#### Written task
Set down the records exactly as they appear, starting at the beginning and going on through the line that contains "This screenshot has height=486, width=1080.".

#### Records for the task
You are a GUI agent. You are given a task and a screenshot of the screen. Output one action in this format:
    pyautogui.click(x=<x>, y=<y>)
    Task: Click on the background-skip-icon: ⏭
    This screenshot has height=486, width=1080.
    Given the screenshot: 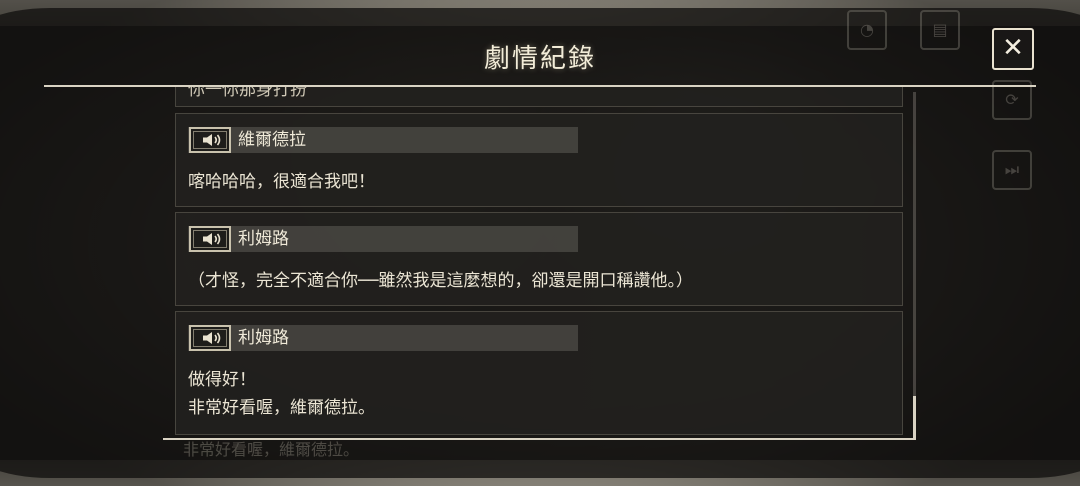 What is the action you would take?
    pyautogui.click(x=1012, y=170)
    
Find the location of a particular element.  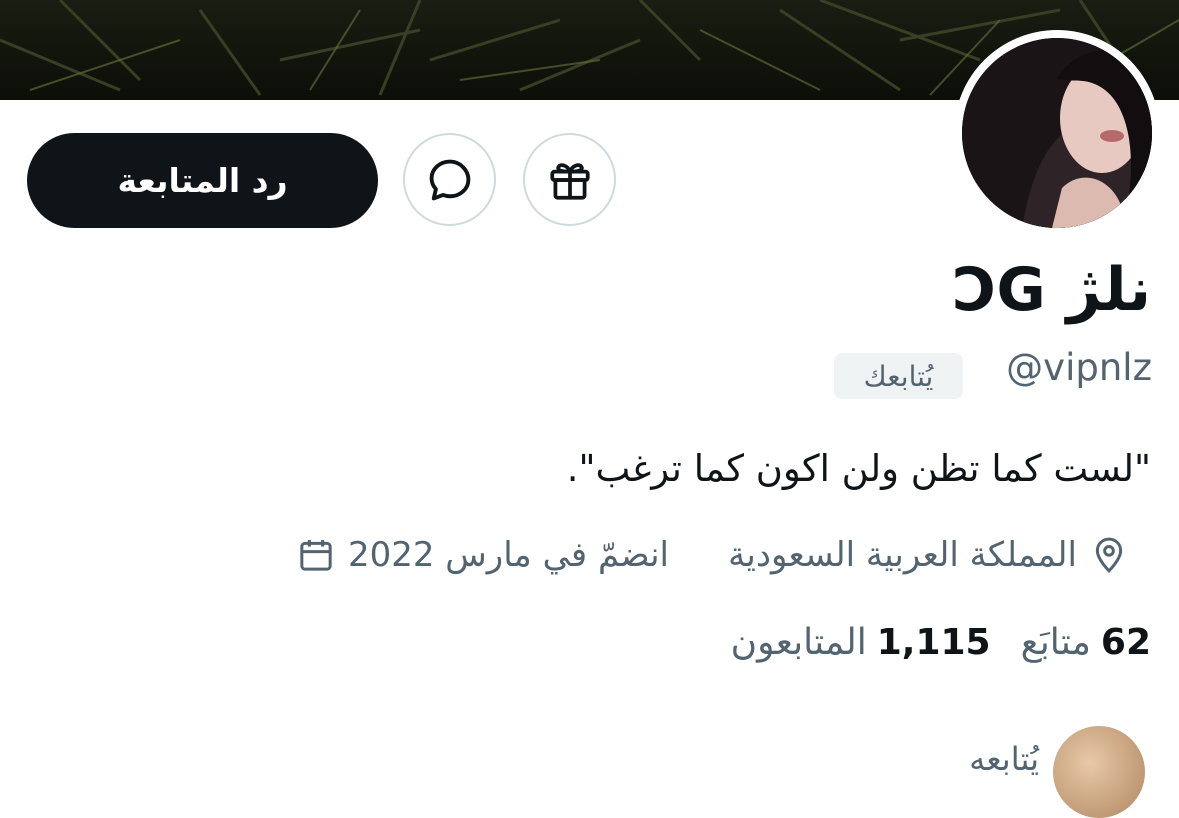

display-name: نلژ ƆG is located at coordinates (1052, 290).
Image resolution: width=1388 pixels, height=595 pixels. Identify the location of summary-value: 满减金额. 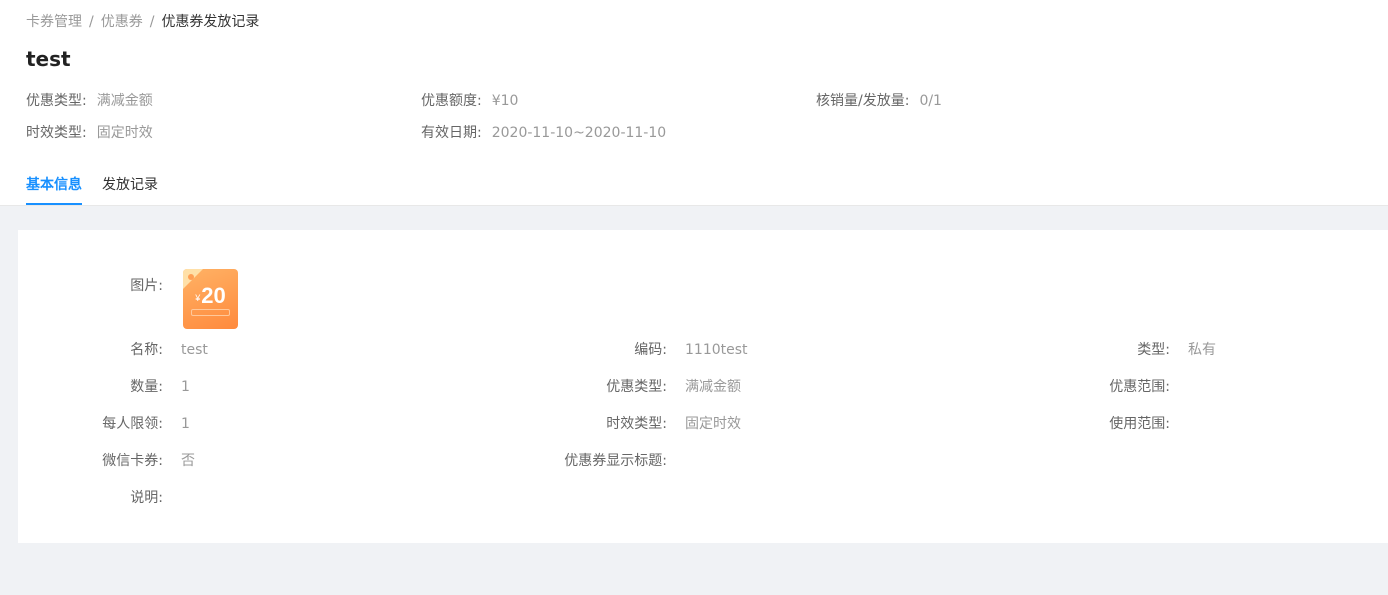
(124, 101).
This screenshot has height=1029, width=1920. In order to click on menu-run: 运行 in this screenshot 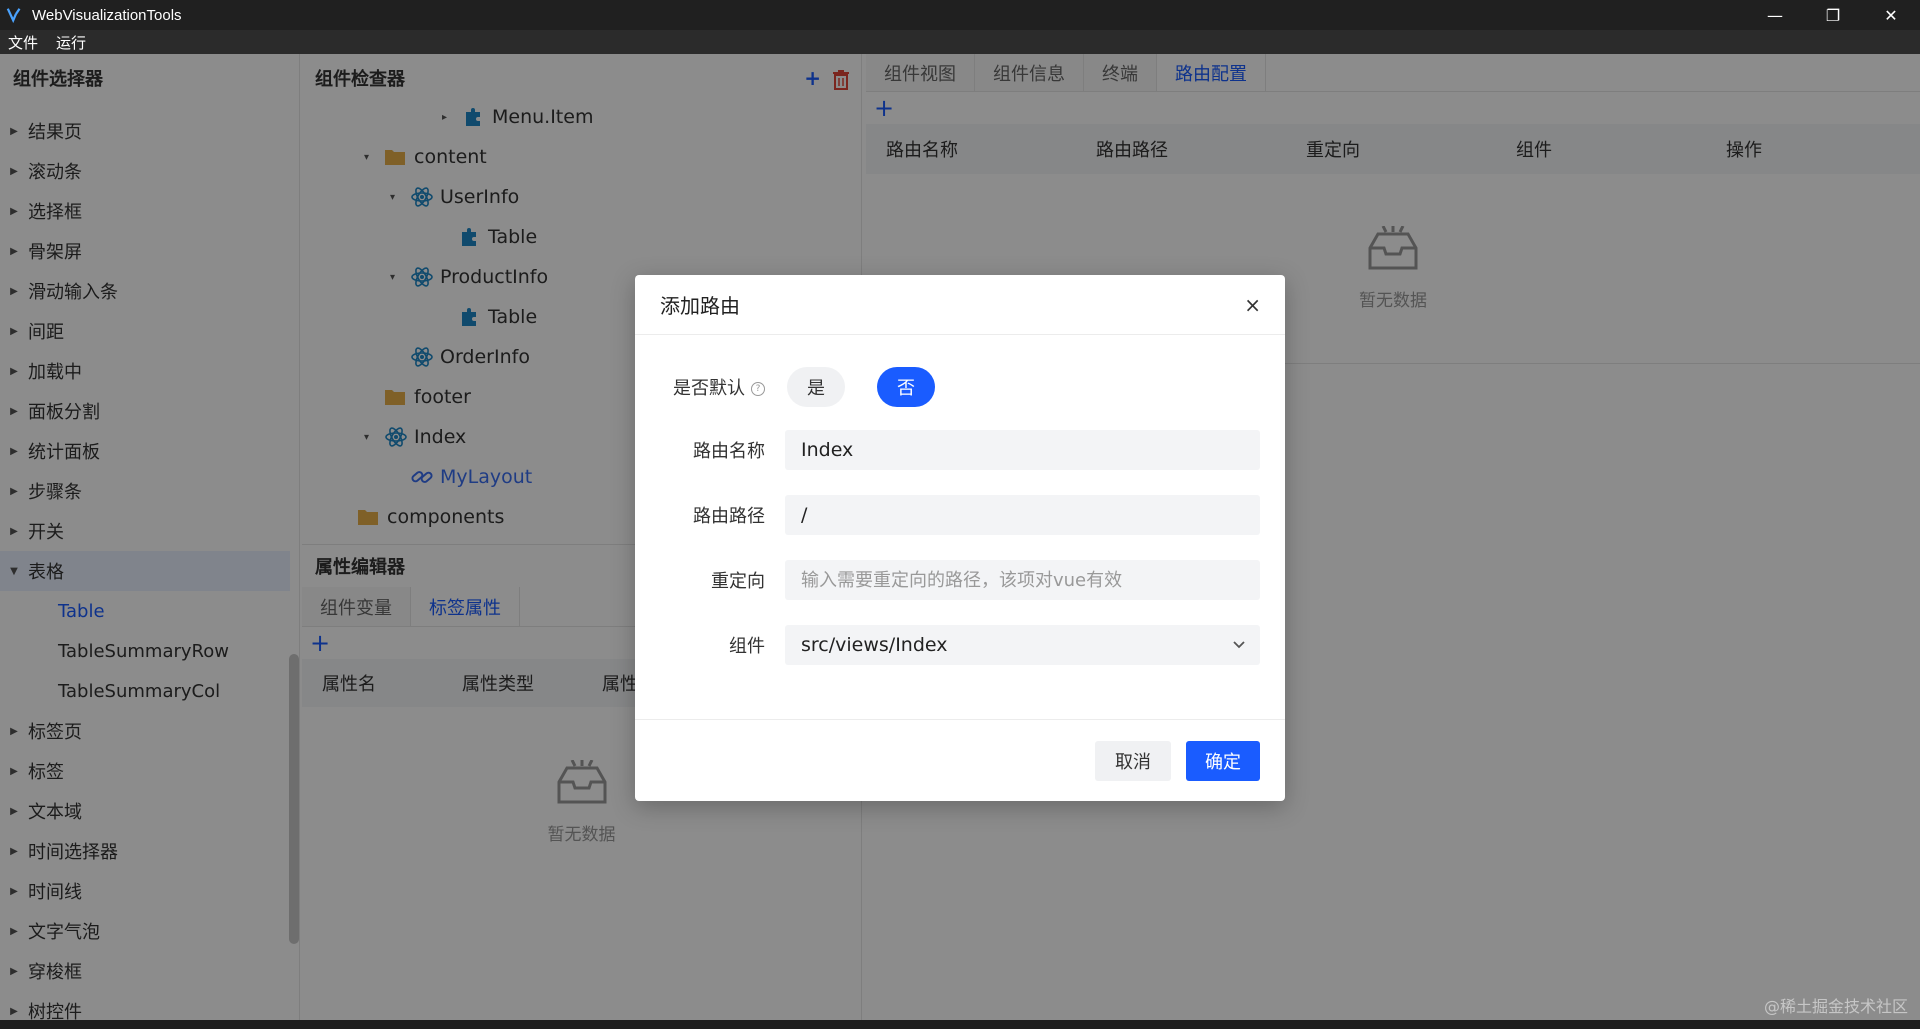, I will do `click(71, 42)`.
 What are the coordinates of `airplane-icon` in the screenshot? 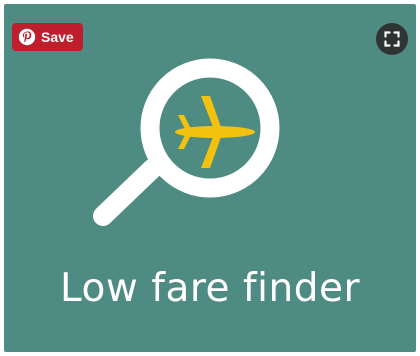 It's located at (215, 132).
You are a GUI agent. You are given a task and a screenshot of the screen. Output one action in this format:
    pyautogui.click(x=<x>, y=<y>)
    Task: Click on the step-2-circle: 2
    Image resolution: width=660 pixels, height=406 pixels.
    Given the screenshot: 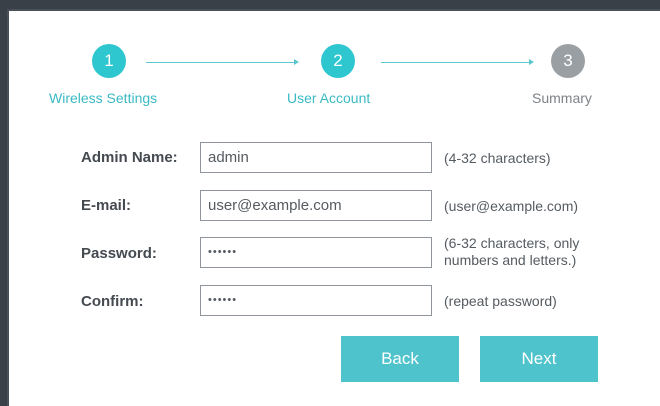 What is the action you would take?
    pyautogui.click(x=338, y=61)
    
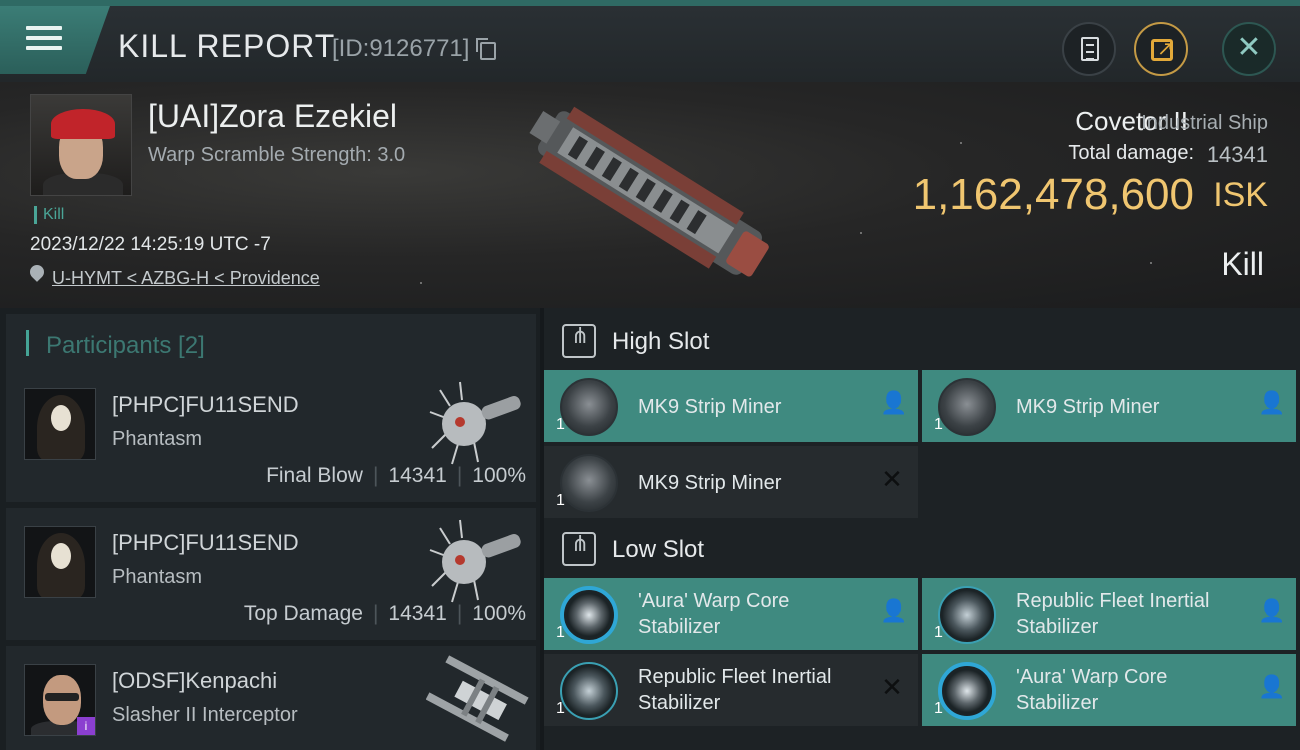 The width and height of the screenshot is (1300, 750). Describe the element at coordinates (589, 615) in the screenshot. I see `warp-core-stabilizer-icon` at that location.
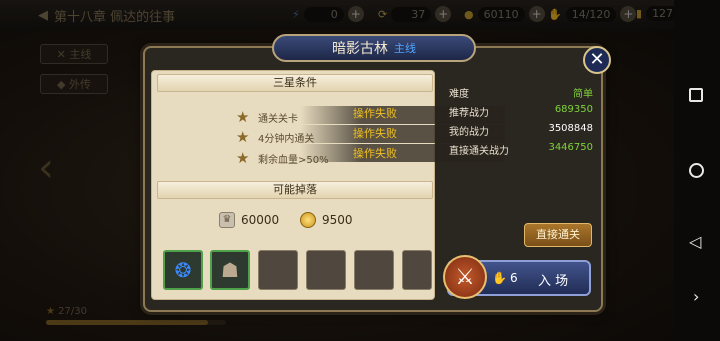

#### Answer space
You are a GUI agent. You are given a task and a screenshot of the screen. Output one action in this format:
    pyautogui.click(x=<x>, y=<y>)
    Task: Click on the background-skip-icon: ⏭
    This screenshot has height=486, width=1080.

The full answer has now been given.